◆ **Page text**:
——
CHAPTER 4. SHORELINE FACILITIES
a. Shoreline Facilities. Shoreline installations provide two general functions:
(1) enable servicing, loading and unloading, and mooring without removing
the aircraft from the water, and
(2) provide haul-out facilities for removing seaplanes from the water for fresh water washdowns and maintenance.
b. Characteristics. Installations vary according to need. They range from simple wood plank ramps or slipways, to docks and piers, to elaborate ramps and marine railways.
|Rectangular slips dredged in the shoreline are common and
economical and often need no specially constructed sides or ends. See Figure
4-1 for an example of a slipway.
a. Location. A slipway should be where the water level change is not greater than 2 feet (.6 m) and the minimum low water depth is not less than 1.5 feet (.5 m).
b. Dimensions. The inside dimension of the slipway should be 2 to 3 feet (.6 to 1 m) wider than the floats and 3 to 4 feet (1 to 1.2 m) longer than the rudder-down float length.
c. Devices. A gate should be provided to dissipate wave action. A bumper, made of materials such as expanded polystyrene, old automobile tires, or strips of tires, should be attached to the inside of the front wall, sides, and gate to prevent damage to aircraft floats. Cleats to moor or secure the aircraft while it is in the slipway are recommended.
Ramps vary widely in size, shape, and construction materials, such as from rough logs only slightly wider than the aircraft floats to wide inclines covered with heavy duty steel and/or concrete structures. The simplest ramp consists of a wood plank platform approximately 15 by 20 feet (5 m by 6 m) laid on a sloping shore, with half of its length in the water thereby permitting a small float plane to taxi up and out of the water.
a. Location. A minimum of 100 feet (30 m) of unobstructed water should be available directly off-shore from the ramp, in the direction from which approaches are normally made.
b. Design Concept. Ramps are of fixed or hinged type construction. Fixed ramps are usually weighted down or attached to a fixed in-water footing at the toe, and secured to a stable on-shore structure such as a seawall at the other end. Hinged ramps are allowed to rise and fall with the water by means of a hinge on the shore end, while the toe end is buoyed at a predetermined depth. Fixed ramps are more common, but become relatively costly in shallow areas or where the water level variation exceeds 8 feet (2.5 m). Pilings or piers are commonly used to support the stringers of fixed ramps.
——
Item position entries:

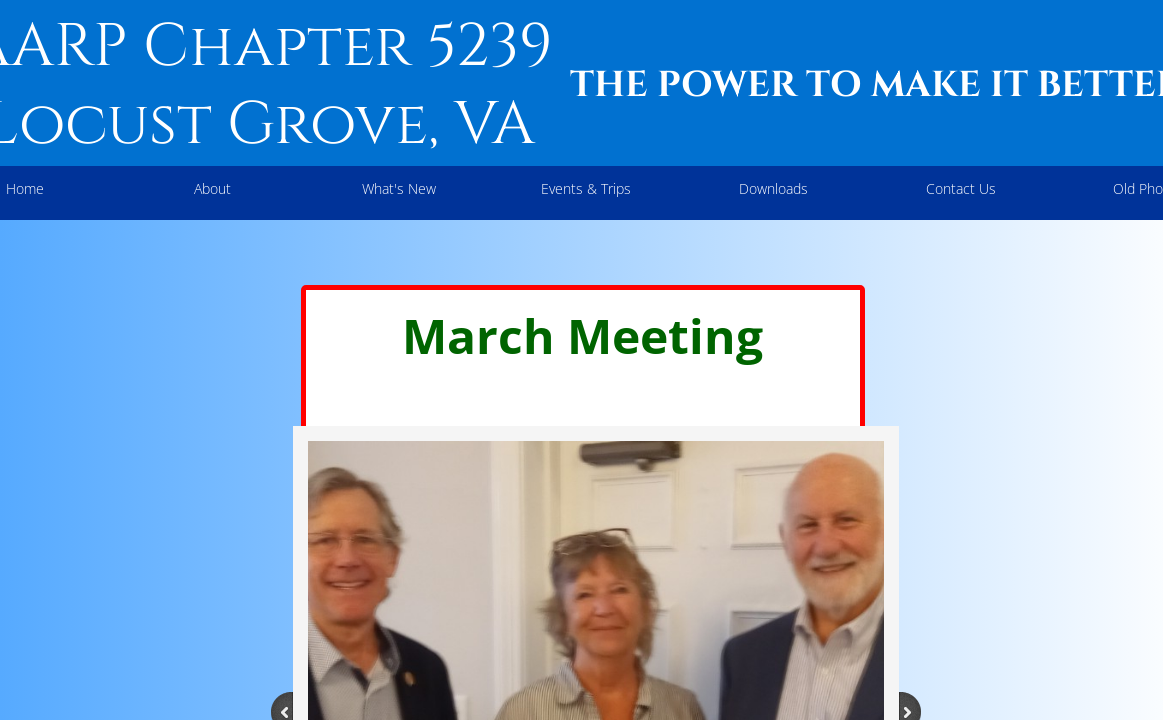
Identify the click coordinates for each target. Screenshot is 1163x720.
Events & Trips (586, 188)
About (212, 188)
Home (25, 188)
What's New (399, 188)
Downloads (773, 188)
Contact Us (961, 188)
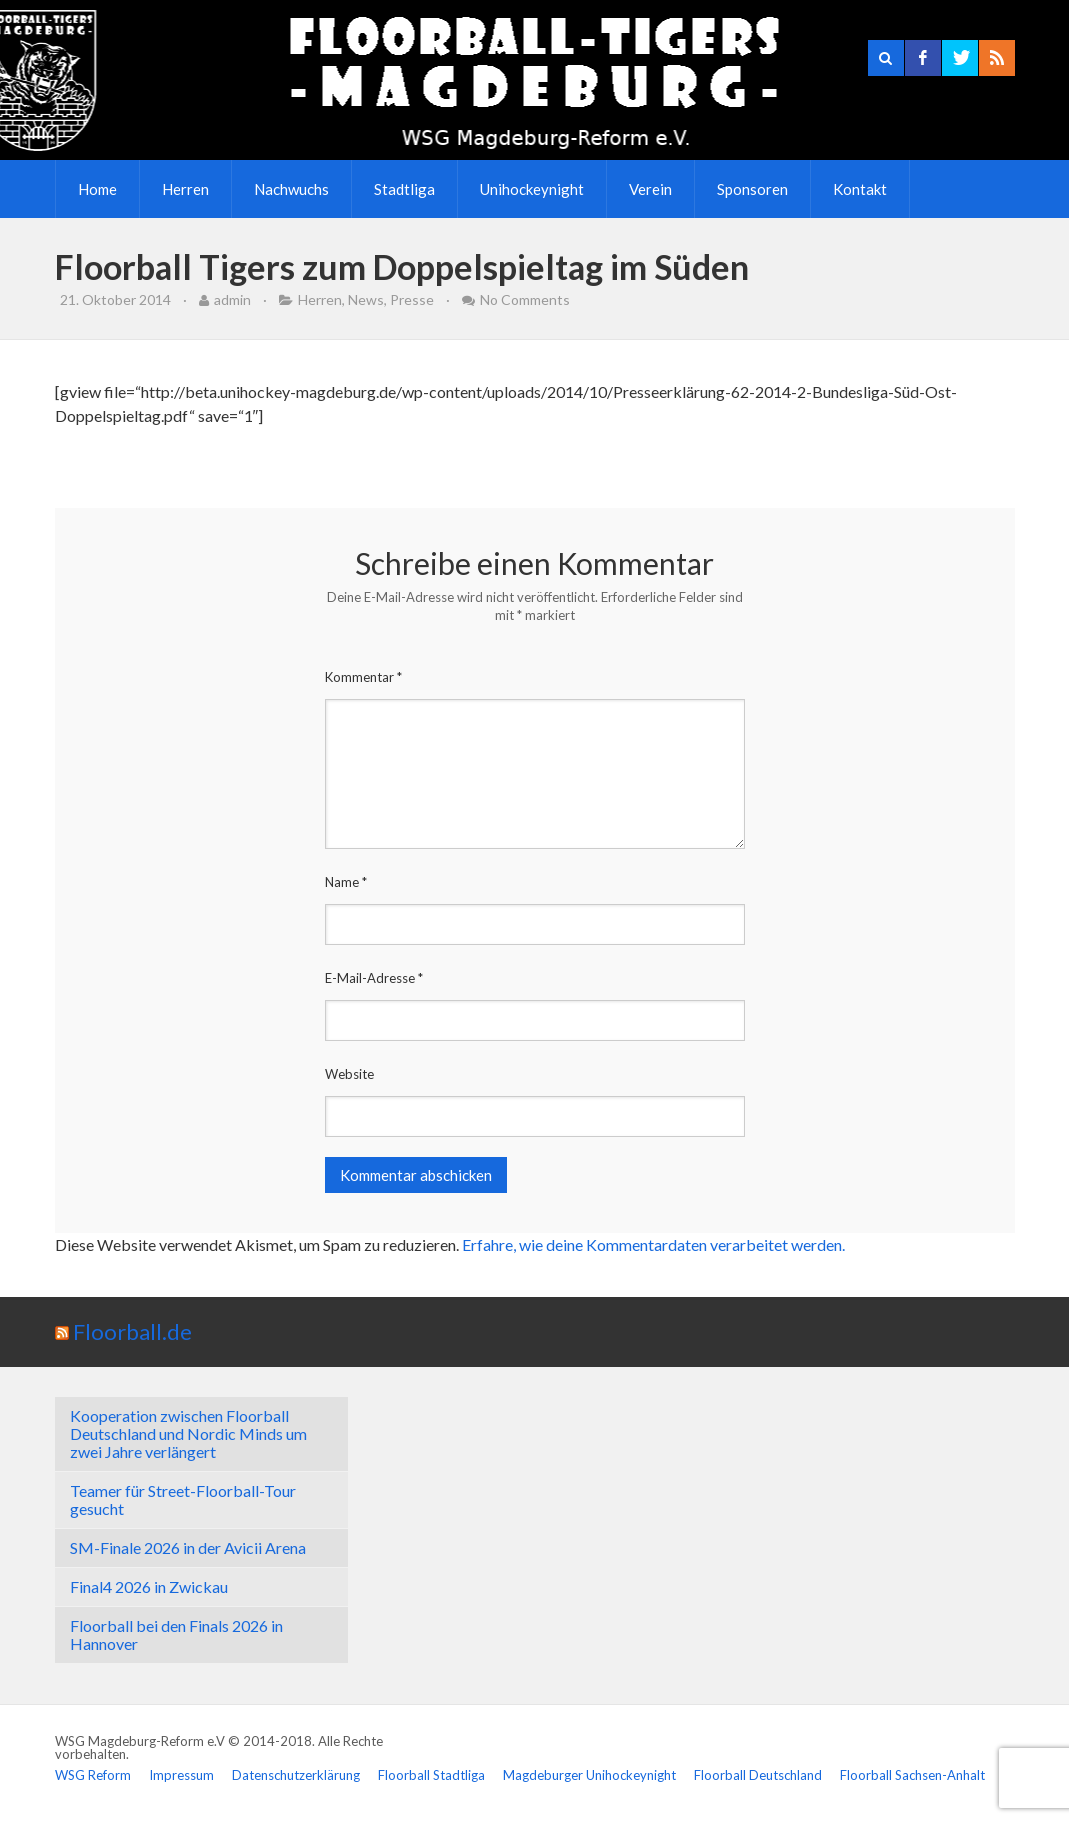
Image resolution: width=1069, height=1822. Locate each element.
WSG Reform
——
◆ **Problems**:
(1) Answer these questions using the shoreline facilities page:
(a) What is the greatest water level change allowed at a slipway location?
(b) What are the approximate dimensions of the simplest ramp?
(c) How much unobstructed water should be available directly off-shore from a ramp?
(2) Reproduce every line of the item position entries word for word, omitting the pictures.

◆ **Task solutions**:
(1)
(a) Not greater than 2 feet (.6 m).
(b) Approximately 15 by 20 feet (5 m by 6 m).
(c) A minimum of 100 feet (30 m).

(2)
Identify the click coordinates for each target. Screenshot is 1163x720.
Events & Trips (586, 188)
About (212, 188)
Home (25, 188)
What's New (399, 188)
Downloads (773, 188)
Contact Us (961, 188)
Image resolution: width=1069, height=1822. Locate each element.
WSG Reform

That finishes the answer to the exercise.